7. The distributed brute-force attack collaborative detection and tracing method according to claim 1, characterized in that, Step S3 includes: dynamically profiling the source IP clusters identified as distributed collaborative attacks, selecting cluster size, cross-tenant breadth, temporal coordination, behavioral similarity, and threat intelligence matching as evaluation features. Specifically, the cluster size feature is calculated by normalizing the number of source IPs in the IP cluster; the cross-tenant breadth feature is calculated by normalizing the number of attacked tenants; the temporal coordination feature is quantified based on whether the attack times of the source IPs within the IP cluster follow a relay pattern; the behavioral similarity feature is quantified based on the Jaccard similarity of the usernames and ports used by the source IPs within the cluster; and the threat intelligence matching feature is quantified based on the proportion of source IPs within the cluster that are maliciously marked in the threat intelligence database. A confidence score is calculated using a weighted scoring model. If the confidence score is higher than a preset threshold, the cluster is identified as a high-confidence attack cluster.
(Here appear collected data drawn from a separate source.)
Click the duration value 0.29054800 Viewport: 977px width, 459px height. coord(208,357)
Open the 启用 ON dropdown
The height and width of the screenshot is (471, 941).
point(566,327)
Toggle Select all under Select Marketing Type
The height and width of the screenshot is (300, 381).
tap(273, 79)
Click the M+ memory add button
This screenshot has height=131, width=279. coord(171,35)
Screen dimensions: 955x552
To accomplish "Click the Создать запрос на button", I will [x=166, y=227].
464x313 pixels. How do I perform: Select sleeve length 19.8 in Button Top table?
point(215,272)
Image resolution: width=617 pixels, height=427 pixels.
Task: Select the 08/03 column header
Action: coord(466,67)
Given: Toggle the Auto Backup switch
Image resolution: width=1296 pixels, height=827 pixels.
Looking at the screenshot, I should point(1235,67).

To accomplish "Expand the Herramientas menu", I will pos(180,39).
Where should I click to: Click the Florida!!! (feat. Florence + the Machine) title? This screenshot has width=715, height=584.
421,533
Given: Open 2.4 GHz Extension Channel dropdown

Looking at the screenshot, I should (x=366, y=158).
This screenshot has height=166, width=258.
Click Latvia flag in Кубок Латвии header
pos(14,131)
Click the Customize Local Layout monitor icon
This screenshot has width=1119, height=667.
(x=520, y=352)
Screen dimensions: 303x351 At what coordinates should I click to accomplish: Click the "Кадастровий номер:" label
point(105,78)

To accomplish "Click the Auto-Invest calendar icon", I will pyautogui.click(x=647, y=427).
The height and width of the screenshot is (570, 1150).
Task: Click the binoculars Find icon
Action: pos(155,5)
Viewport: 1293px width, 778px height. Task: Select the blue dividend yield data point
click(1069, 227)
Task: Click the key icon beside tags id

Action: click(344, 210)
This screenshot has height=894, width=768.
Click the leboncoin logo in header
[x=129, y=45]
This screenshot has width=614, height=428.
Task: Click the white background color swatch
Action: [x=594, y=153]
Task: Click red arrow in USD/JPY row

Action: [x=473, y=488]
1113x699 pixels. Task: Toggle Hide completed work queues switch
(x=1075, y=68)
8. The distributed brute-force attack collaborative detection and tracing method according to claim 1, characterized in that, In step S4, global threat intelligence is generated and distributed to all tenants in the following manner: Based on the source IP information in the high-confidence attack cluster, a global threat intelligence containing a list of malicious IPs is generated; through the unified policy distribution interface of the cloud platform, the global threat intelligence is distributed in real time to the boundary protection devices of all tenants, including cloud firewalls, WAFs, and security groups.
9. The distributed brute-force attack collaborative detection and tracing method according to claim 1, characterized in that, In step S4, cross-tenant attack tracing and report push are performed as follows: Based on the source IP information in the identified high-confidence attack cluster, the historical attack behavior in the global log library is correlated and queried to reconstruct the attack timeline, the evolution trajectory of the attack target among different tenants, and the changes in attack methods. A visualized cross-tenant attack chain diagram is generated, and a structured tracing report is formed and pushed to all affected tenants through the cloud security center. After each tenant's boundary protection device executes the blocking policy, the blocking result is fed back to the platform side.
10. A computer device, characterized in that, The computer device includes a memory, a processor, and a computer program stored in the memory and executable on the processor, wherein the processor executes the program to implement the steps of the method according to any one of claims 1-9.